Extracted data:
--- START ---

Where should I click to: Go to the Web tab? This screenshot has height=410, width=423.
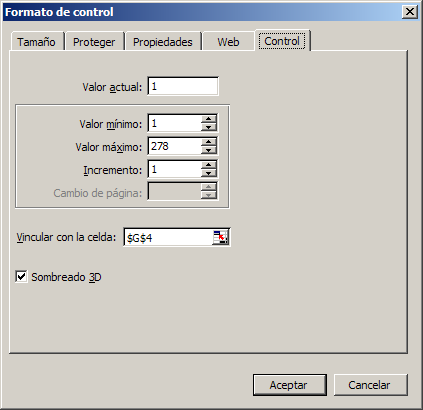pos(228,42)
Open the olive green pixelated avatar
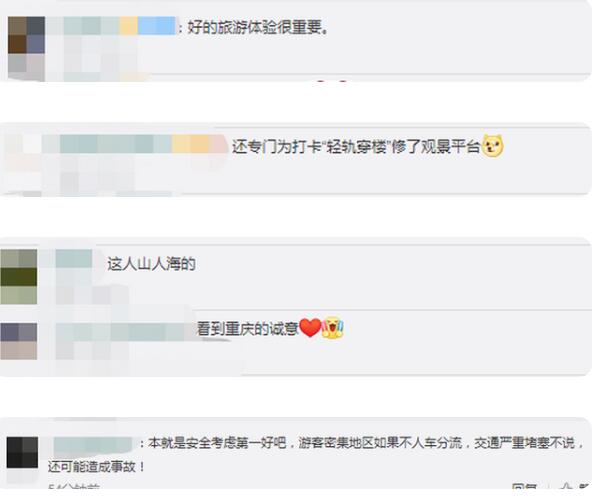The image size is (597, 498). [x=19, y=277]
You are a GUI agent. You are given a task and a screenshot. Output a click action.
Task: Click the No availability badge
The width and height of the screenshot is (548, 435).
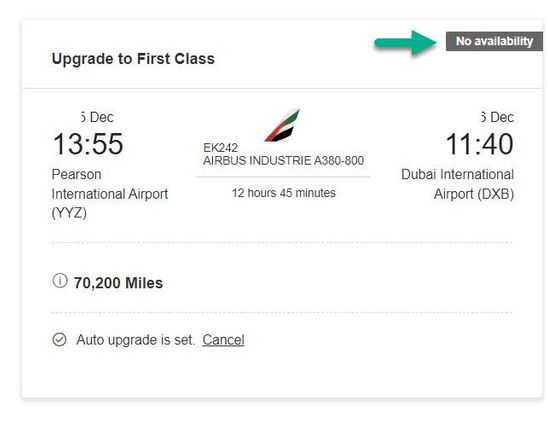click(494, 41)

--- END ---
--- START ---

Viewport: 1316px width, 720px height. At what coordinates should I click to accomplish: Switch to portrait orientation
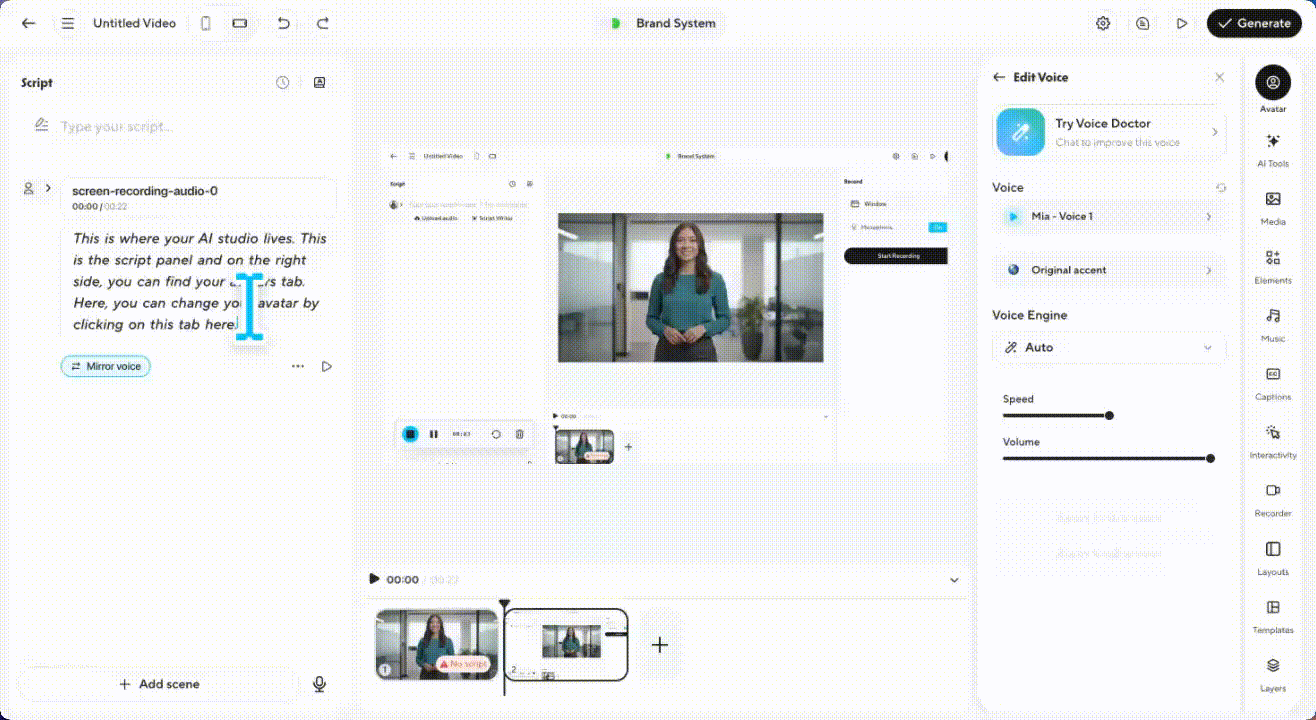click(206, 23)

--- END ---

From the records above, quote word for word only the lines beginning at the line that has "Where should I" and stopping after the line that has "Task: Click the No availability badge". Omit the pictures.

Where should I click to: Go to the Web tab? This screenshot has height=410, width=423.
pos(228,42)
Open the olive green pixelated avatar
The image size is (597, 498). [x=19, y=277]
You are a GUI agent. You are given a task and a screenshot. Output a click action.
Task: Click the No availability badge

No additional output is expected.